_DESCRIPTION OF THE TASK_
Put each line of the data below into a Markdown table with the columns "Row" and "Line," numbering the rows and skipping blank lines. Leave the pictures out of the table.

[Element lookup data]
•••••

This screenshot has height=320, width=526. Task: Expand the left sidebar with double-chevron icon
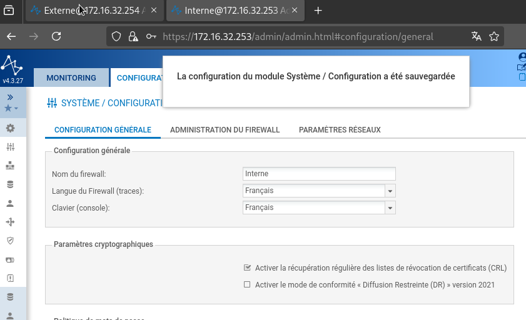tap(11, 97)
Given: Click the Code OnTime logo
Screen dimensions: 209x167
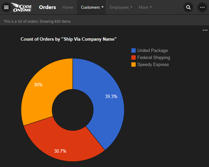Looking at the screenshot, I should click(x=23, y=7).
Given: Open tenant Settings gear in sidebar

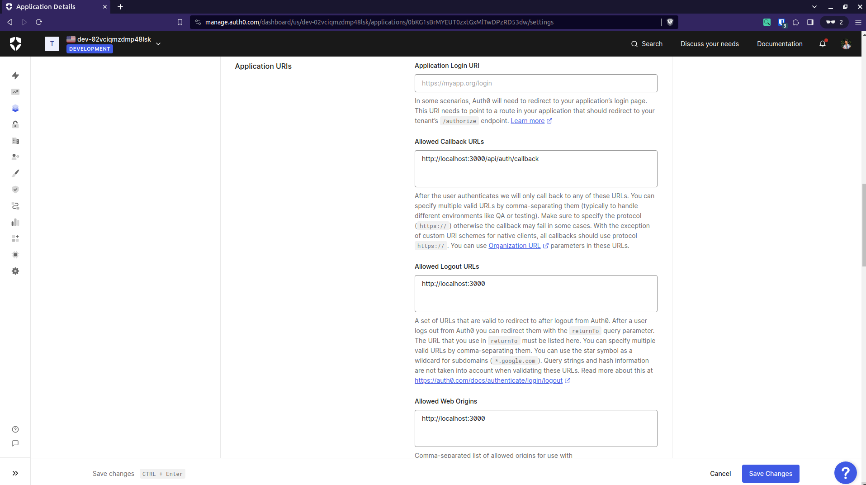Looking at the screenshot, I should [x=15, y=271].
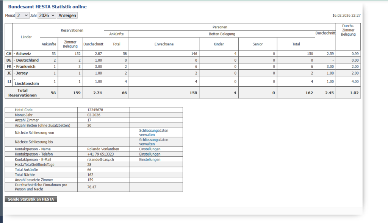Click the Deutschland row label
Image resolution: width=388 pixels, height=223 pixels.
(26, 60)
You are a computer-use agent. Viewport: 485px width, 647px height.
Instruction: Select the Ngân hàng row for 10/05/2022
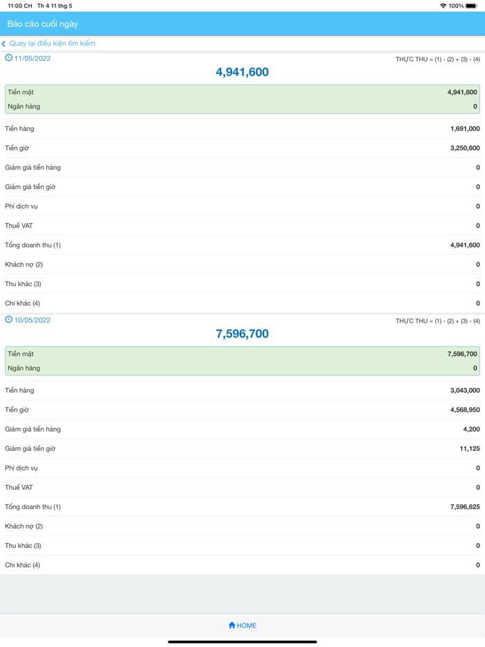[x=243, y=368]
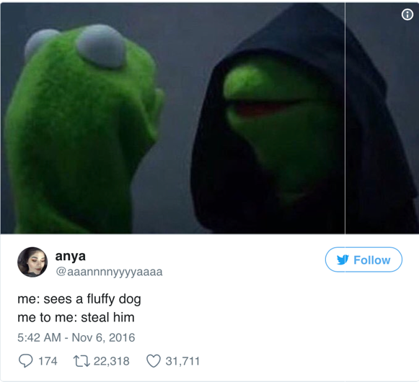The width and height of the screenshot is (419, 382).
Task: Open the @aaannnnyyyyaaaa handle link
Action: pyautogui.click(x=109, y=272)
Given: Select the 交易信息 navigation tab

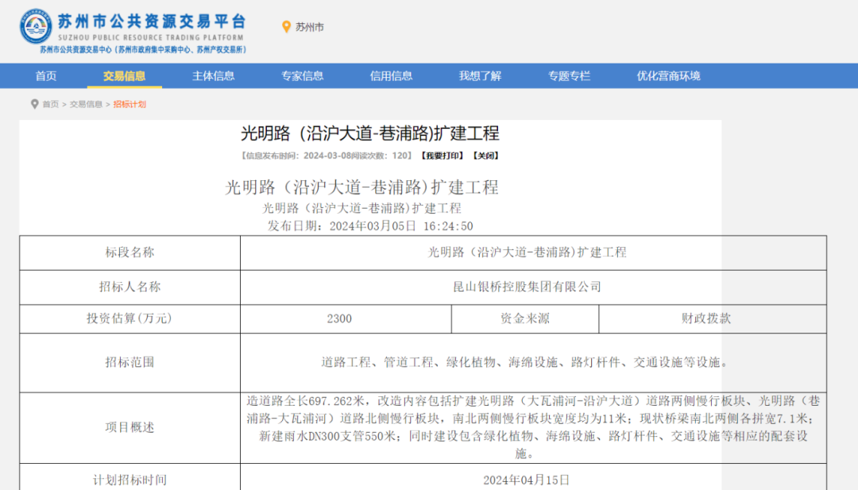Looking at the screenshot, I should (125, 76).
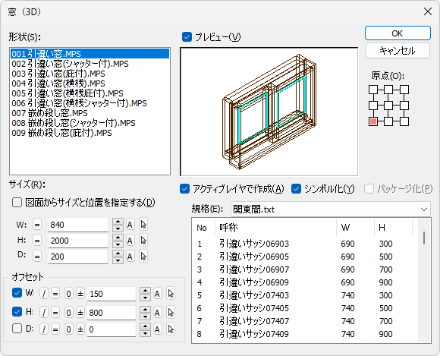Image resolution: width=440 pixels, height=356 pixels.
Task: Click the ± button in offset H row
Action: click(80, 313)
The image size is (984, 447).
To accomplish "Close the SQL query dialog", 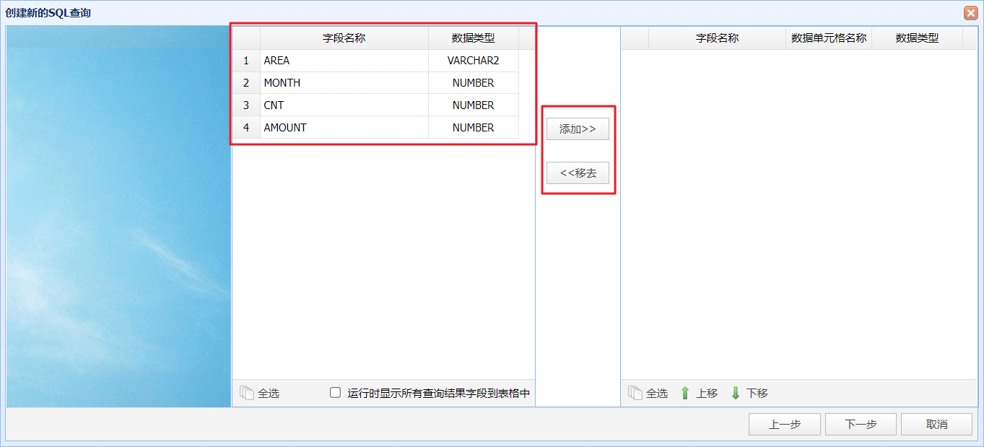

•••••

_EXPECTED ANSWER_
| Row | Line |
|---|---|
| 1 | This screenshot has height=320, width=526. Task: Expand the left sidebar with double-chevron icon |
| 2 | tap(11, 97) |
| 3 | Given: Click the Code OnTime logo |
| 4 | Screen dimensions: 209x167 |
| 5 | Looking at the screenshot, I should click(x=23, y=7). |
| 6 | Given: Open tenant Settings gear in sidebar |
| 7 | Looking at the screenshot, I should [x=15, y=271]. |
| 8 | Click the Deutschland row label |
| 9 | Image resolution: width=388 pixels, height=223 pixels. |
| 10 | (26, 60) |
| 11 | You are a computer-use agent. Viewport: 485px width, 647px height. |
| 12 | Instruction: Select the Ngân hàng row for 10/05/2022 |
| 13 | [x=243, y=368] |
| 14 | The width and height of the screenshot is (419, 382). |
| 15 | Task: Open the @aaannnnyyyyaaaa handle link |
| 16 | Action: pyautogui.click(x=109, y=272) |
| 17 | Given: Select the 交易信息 navigation tab |
| 18 | Looking at the screenshot, I should (125, 76). |
| 19 | Image resolution: width=440 pixels, height=356 pixels. |
| 20 | Task: Click the ± button in offset H row |
| 21 | Action: click(80, 313) |
| 22 | The image size is (984, 447). |
| 23 | To accomplish "Close the SQL query dialog",  |